2023.09.15 11:00:02 | 2023.09.15 13:05:02

[Courtesy of 11Street]이미지 확대

[Courtesy of 11Street]



Alibaba Group is reportedly in the process of pursuing the acquisition of 11Street Co., a South Korean e-commerce platform - a deal that could provide the Chinese e-commerce giant a stable foothold to rival local dominant players following its successful penetration into the Korean Jikgu (direct purchase from an overseas online marketplace) market via AliExpress. SK square, the largest shareholder of 11Street, is actively negotiating with Alibaba as the deadline for an exit promised by 11Street to its financial investors approaches.

According to sources on Thursday, SK square is considering selling 11Street to Alibaba. Foreign strategic investors (SI), including Q10 and Amazon, which initially showed interest in the acquisition, have reportedly stepped away from the negotiating table. Alibaba is now the sole candidate and is continuing negotiations with SK square after proposing a price, and SK square has also allowed Alibaba to conduct due diligence on 11Street.

Alibaba is a large e-commerce operator with a market capitalization of about 300 trillion won ($230 million) on the New York Stock Exchange. It recorded around 157 trillion won in revenue last year, making it the second-highest revenue earner among Chinese online retailers behind JD.com.

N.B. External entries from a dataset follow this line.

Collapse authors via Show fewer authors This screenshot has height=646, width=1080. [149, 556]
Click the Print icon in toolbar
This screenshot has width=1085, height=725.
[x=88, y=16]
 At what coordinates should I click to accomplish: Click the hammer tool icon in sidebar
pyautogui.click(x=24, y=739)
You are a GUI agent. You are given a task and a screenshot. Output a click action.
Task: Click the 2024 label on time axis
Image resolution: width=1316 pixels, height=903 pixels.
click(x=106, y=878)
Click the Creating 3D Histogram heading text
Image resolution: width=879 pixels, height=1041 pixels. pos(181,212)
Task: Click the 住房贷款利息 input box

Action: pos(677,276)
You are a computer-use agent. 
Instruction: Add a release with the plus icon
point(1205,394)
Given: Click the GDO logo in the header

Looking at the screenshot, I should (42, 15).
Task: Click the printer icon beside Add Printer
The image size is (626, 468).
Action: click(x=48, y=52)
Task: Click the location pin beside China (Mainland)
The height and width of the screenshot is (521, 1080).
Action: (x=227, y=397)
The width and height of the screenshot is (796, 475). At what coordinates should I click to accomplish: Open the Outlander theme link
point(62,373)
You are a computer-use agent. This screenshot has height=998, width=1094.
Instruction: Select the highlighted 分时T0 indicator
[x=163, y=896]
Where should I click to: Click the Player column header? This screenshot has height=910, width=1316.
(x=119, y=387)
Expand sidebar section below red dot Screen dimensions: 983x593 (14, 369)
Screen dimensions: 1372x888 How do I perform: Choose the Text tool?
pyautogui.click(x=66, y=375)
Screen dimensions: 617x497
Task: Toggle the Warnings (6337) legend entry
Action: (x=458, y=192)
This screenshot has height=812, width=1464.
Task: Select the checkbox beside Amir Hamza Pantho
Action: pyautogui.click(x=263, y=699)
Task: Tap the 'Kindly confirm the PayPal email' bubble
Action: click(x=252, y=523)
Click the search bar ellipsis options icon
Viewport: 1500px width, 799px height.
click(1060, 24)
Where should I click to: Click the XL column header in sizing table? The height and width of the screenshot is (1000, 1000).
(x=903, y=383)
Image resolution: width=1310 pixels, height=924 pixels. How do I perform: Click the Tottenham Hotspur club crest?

Alibaba already dominates the Korean market, with Alibaba Group and AliExpress heading the Jikgu orders list in 2020 followed by Taobao, according to Korea Customs Service, and the companies’ combined market share topped 43 percent.

According to statistics from the Korea National Statistical Office, the online shopping transaction volume in Korea exceeded 206 trillion won last year, up over 10 percent compared to the previous year. Korean e-commerce players Coupang and Naver collectively control nearly half of the market share in this market, with Coupang holding a 21.8 percent share and Naver a 20.3 percent share in the first quarter of this year. In contrast, 11Street, which has fewer loyal customers compared to its domestic rivals, recorded a market share of around 7 percent.

Another variable in the completion of the deal is the price. 11Street was valued at around 2.7 trillion won in 2018, when it was attracting FI investments, but the estimated corporate value has since dropped to around 1 trillion won. While SK square could incur some losses if the deal is concluded at or around the industry-estimated price, there are doubts in the market as to whether Alibaba is willing to pay even 1 trillion won. But as 11Street previously promised it would list by the end of September to attract 500 billion won in investments from the National Pension Service, Central Saemaul Geumgo, and private equity fund operator H&Q Korea, there is speculation that SK square could accept a broader range of Alibaba offers.

If the requirement is not met, the FIs can demand that SK square buy back their shares at an internal rate of return (IRR) of about 8 percent from the end of 2023. They can also exercise their drag-along rights to force the majority shareholder to sell its shares together starting next month. While the FIs are reportedly not considering extending their fund maturity, there could be a possibility of reviewing the timing for the exercise of drag-along rights if negotiations between SK square and Alibaba make meaningful progress.